I do however want to ask about one bit:

we already *have* a perfectly good network of cycle routes which are called ROADS

What do you think should be done about the difference in speed between cars and (most) cyclists? Assuming all cyclists behaved like traffic (ignored the cycle lane, cycled in the middle of the road) then are you saying that cars should just put up with it & drive at 15mph (fairly inefficient & thus environmentally unsound), or should cyclists only be allowed on the roads if they're willing/able to cycle at, say, at least 20mph? (e.g. you wouldn't pass your driving test if you weren't willing to exceed 15mph, so perhaps the same thing could be done with a cycle test?) Or do you just think that cars should be abolished, full stop?

Similar point, but I think slightly different: round here I see quite a lot of OAPs using shared-pavement-style cycle lanes, cycling very slowly and cautiously. Do you think they should use the road? Or not cycle at all? (If fit and healthy 20something cyclists campaigned successfully to get cycle lanes removed, the doddery old people would presumably have to take one of those two options.)

NB If these are stupid questions with obvious Right Answers, please don't flame me! I have thought about it, but if the Right Answers are obvious then I'm obviously a bit dim because I can't see them. Sorry. :-/
julietk
May. 1st, 2007 10:56 am (UTC)
Sure, go ahead.

I think that cars should put up with having to go a bit slower until they can overtake the slower-moving cyclist safely. The length of time this may cause them minor inconvenience will vary according to road conditions (nice wide road = v little time; road with only just 2 cars width & heavy traffic in both directions = more time; single-track road in country = until passing place occurs) but IME it's never really that long to have to wait. And in a lot of cases it's very similar to what might happen if the driver encounters another engine-based thing (bus/lorry stopping; traffic in other direction on narrow road; someone turning right; etc).

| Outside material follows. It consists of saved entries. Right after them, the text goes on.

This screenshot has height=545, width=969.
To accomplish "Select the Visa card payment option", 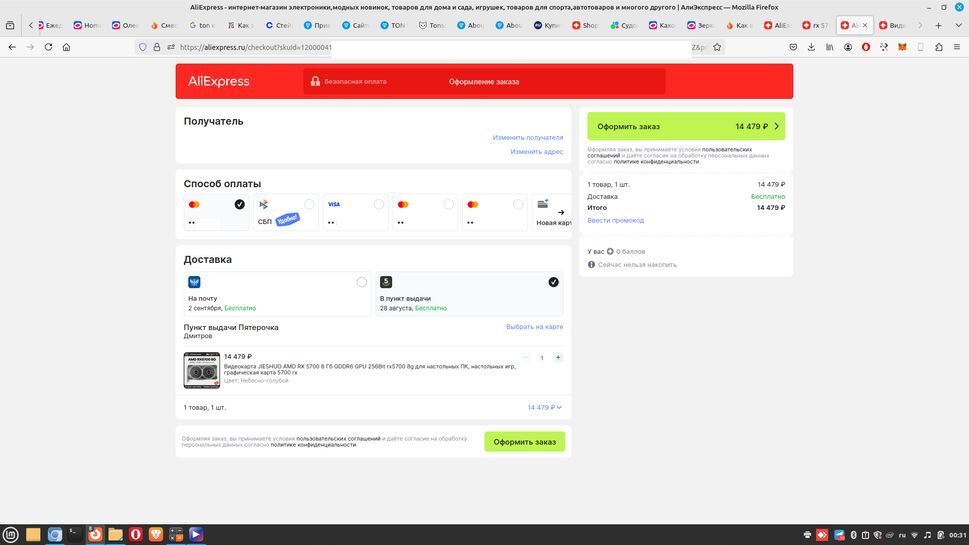I will tap(355, 212).
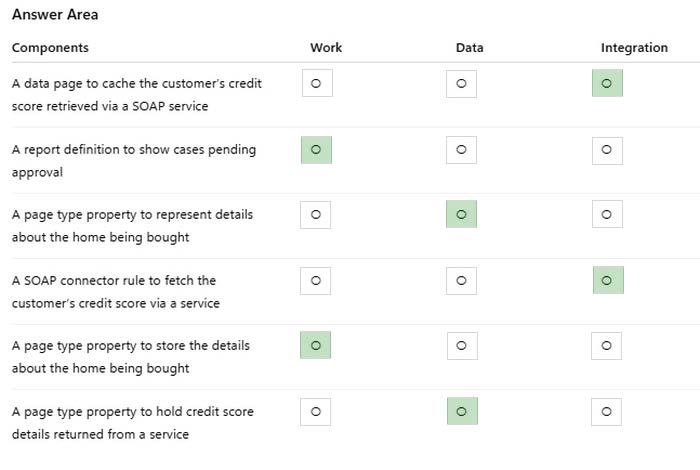
Task: Select Data for property holding credit score details
Action: coord(461,412)
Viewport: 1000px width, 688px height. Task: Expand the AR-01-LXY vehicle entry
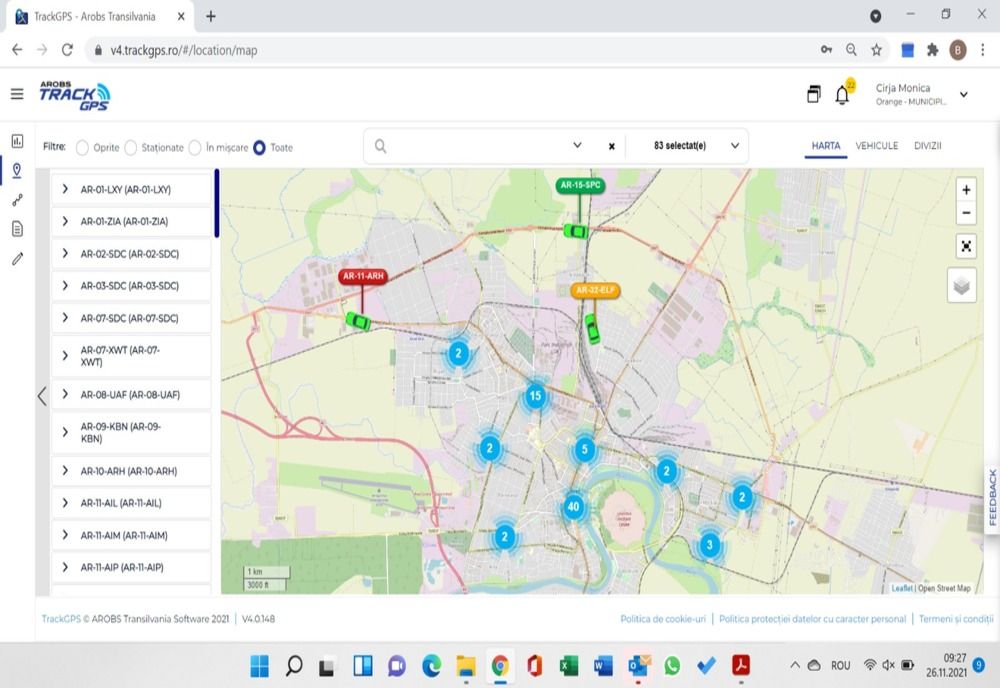(x=67, y=188)
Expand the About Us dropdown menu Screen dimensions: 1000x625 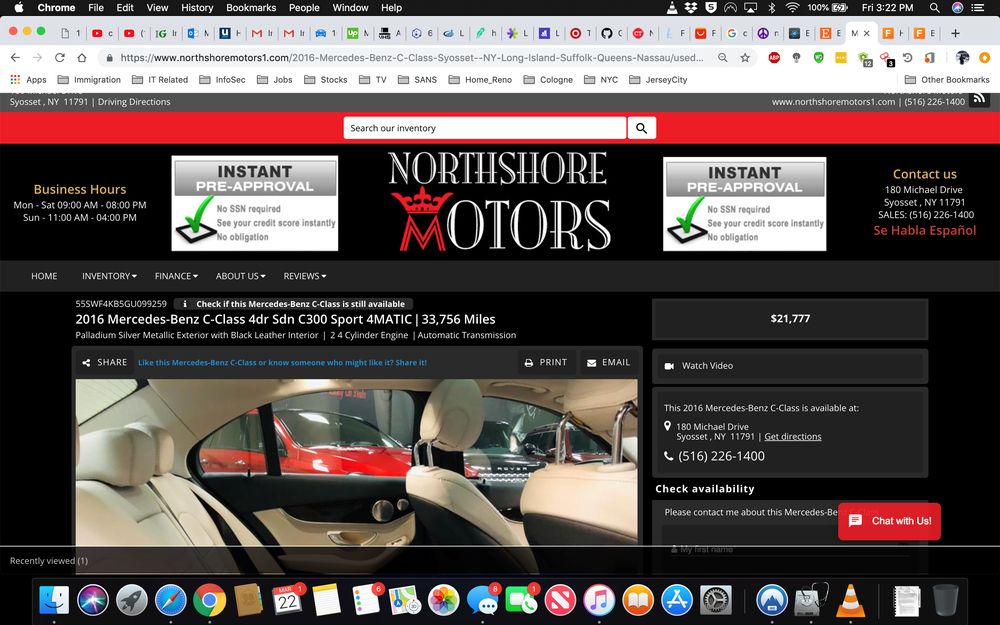point(241,276)
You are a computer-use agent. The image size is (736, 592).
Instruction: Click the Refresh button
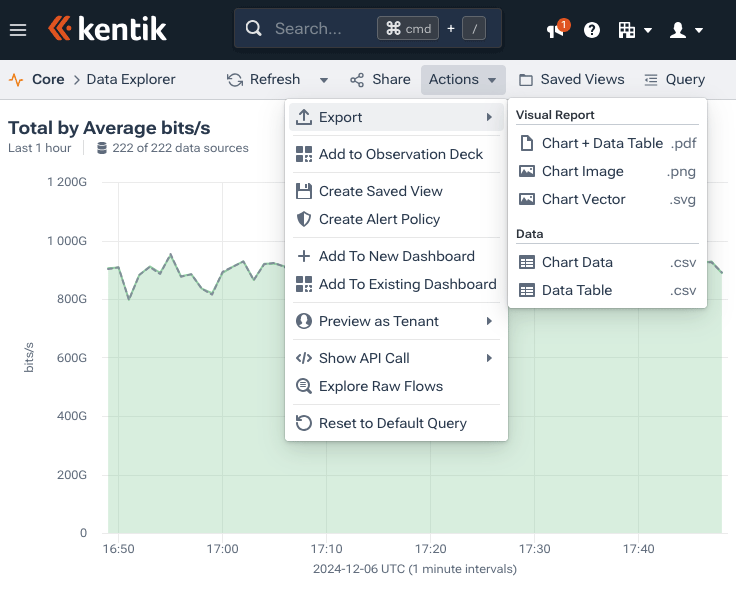pos(264,80)
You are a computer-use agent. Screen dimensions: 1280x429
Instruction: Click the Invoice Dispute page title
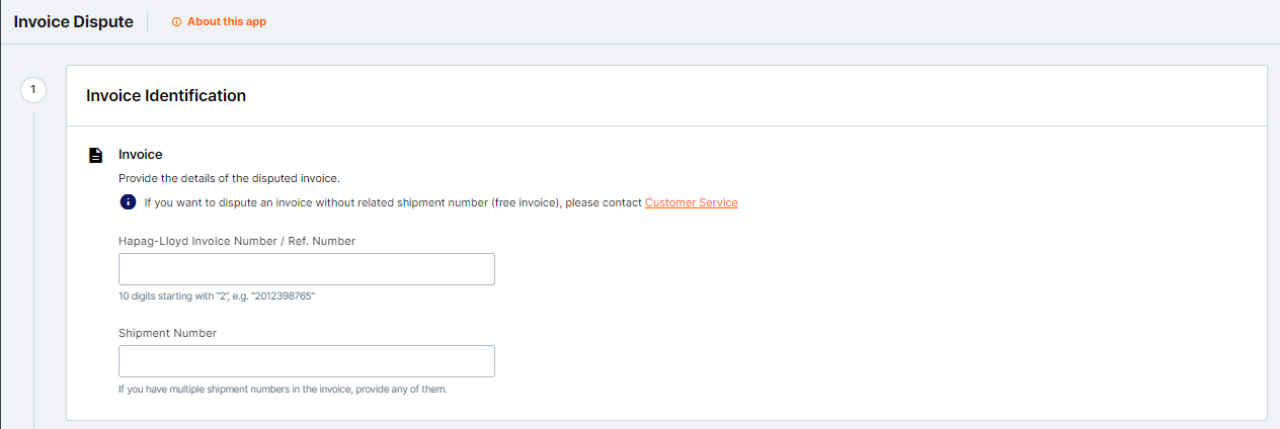tap(73, 22)
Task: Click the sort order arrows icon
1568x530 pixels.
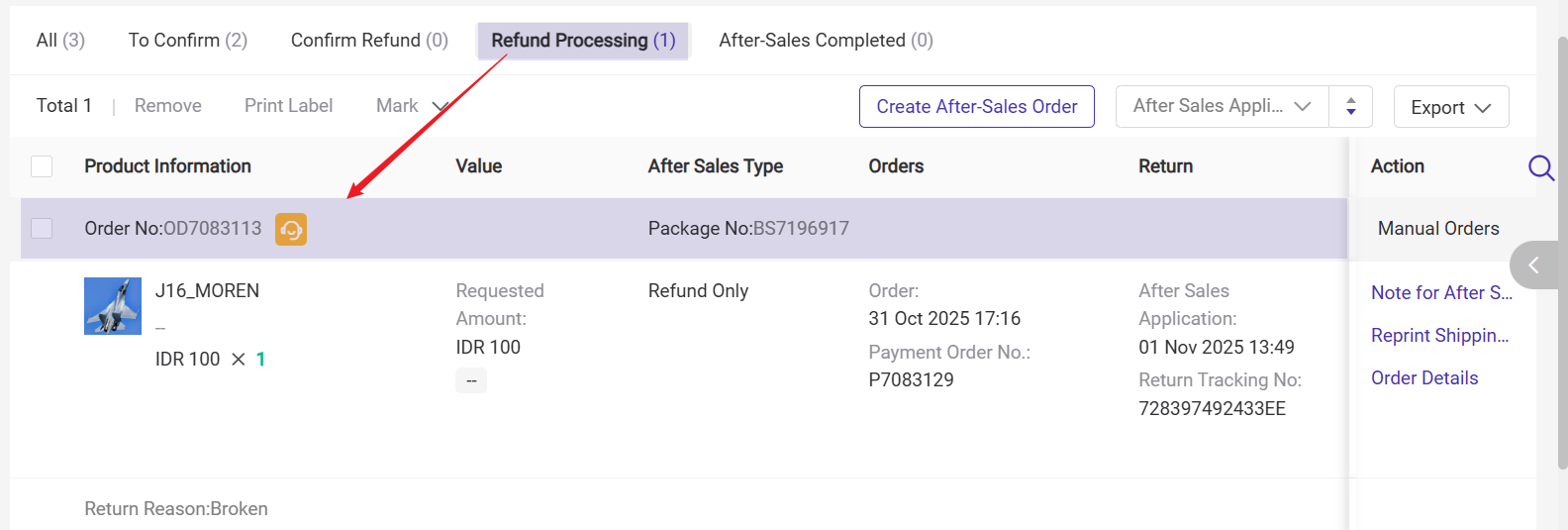Action: pos(1351,107)
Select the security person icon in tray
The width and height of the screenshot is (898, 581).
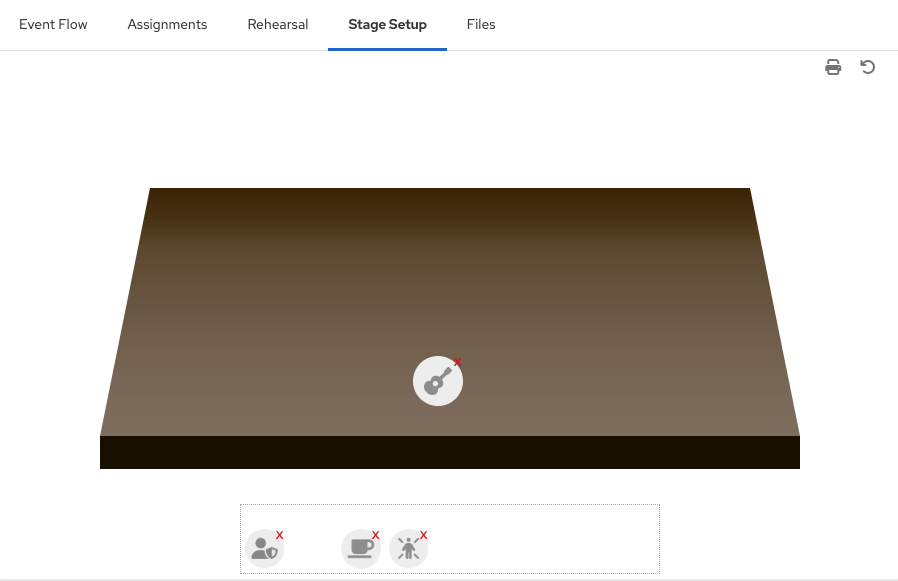pyautogui.click(x=264, y=549)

As far as slower cyclists go: I think that they should be OK to use the roads as well. The argument runs that if there are more cyclists using the roads, of all sorts of abilities, then sharing the road with them becomes more of a habit & it all gets safer (at this point it is customary to discuss cycling habits on the Continent :-) ). The more off-road cycle lanes there are, the more drivers think that cyclists *shouldn't* be on the roads, and the less polite they are to those who are on the roads (so more people get off the roads so...). I also think that cycle training should be much much more available for adults. A lot of cycle lanes (especially the pavement ones) are actively dangerous because drivers don't expect them, pull across them, etc.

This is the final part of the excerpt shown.